I realize this quote isn't meant to be taken literally, and it's a nice one-liner encapsulation of metaclasses, but it always bothered me. The people who "actually need metaclasses" were, at some point, learning about metaclasses for the first time and were "wondering whether they need them".
This quote ignores the middle ground of users who have a valid use case, but don't yet understand metaclasses. Not great advice for people who are trying to learn metaclasses.
I do sympathize with this sentiment, but there are times when "if you're wondering if you need it, you don't need it" is a very true statement, and Python metaclasses are in that boat. To see why, let me explain in more detail:
There's a "basic" [1] understanding of Python's object model, one which understands that most of Python is actually syntactic sugar for calling certain special methods. For example, the expression a[b] is "really" just calling a.__getitem__(b). Except that's not actually true; the "real" object model involves yet more dispatching to get things to work. Metaclasses allow you to muck with that "yet more dispatching" step.
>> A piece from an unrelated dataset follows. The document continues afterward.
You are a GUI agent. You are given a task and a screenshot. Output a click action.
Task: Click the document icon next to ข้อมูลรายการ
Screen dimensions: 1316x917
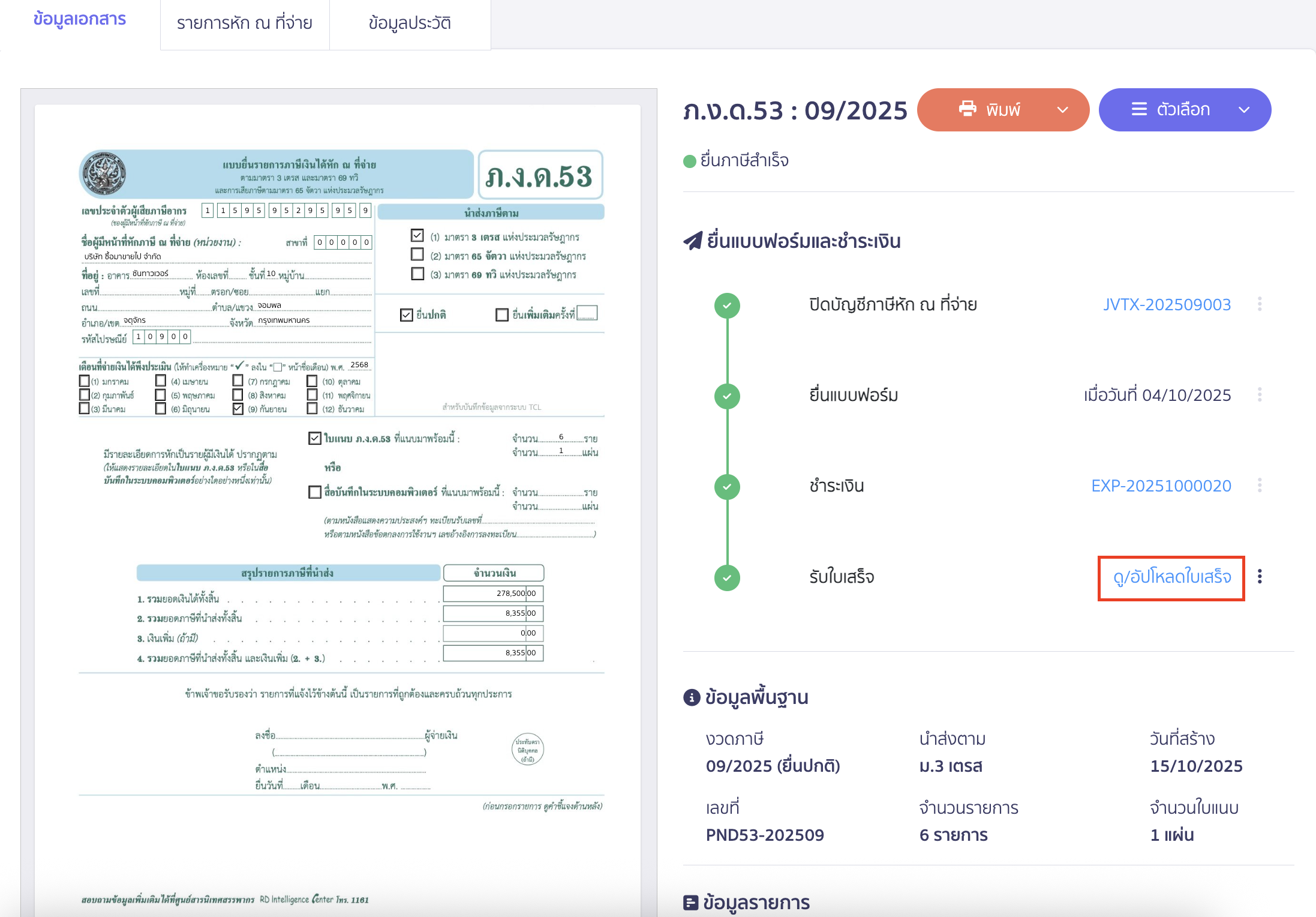click(690, 902)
So when do you need metaclasses? When you need to do that low-level mucking--the kind of mucking most won't know about until actually needed. If all you know about metaclasses is kind of what they are, then you very likely haven't learned enough about them to use them to actually need them. Conversely, if you've learned those details well enough to need to muck with them, then you've also learned enough to the point that you can answer the question as to whether or not you need metaclasses.
[1] I suspect most Python users don't even have this level of understanding, which is why I put it in scare quotes.
I suspect Tim's meaning was that ordinary users don't need to know how metaclasses work in detail. It is enough that people know they exist (i.e. do something at time class is defined). If you need them, you are doing deep enough magic that you can take the time to learn how they work.
Maybe he was also suggesting that people should generally not be using them. In my experience, it is exceedingly rare to need them. In 29 years of writing Python code, I think I've used them once or twice.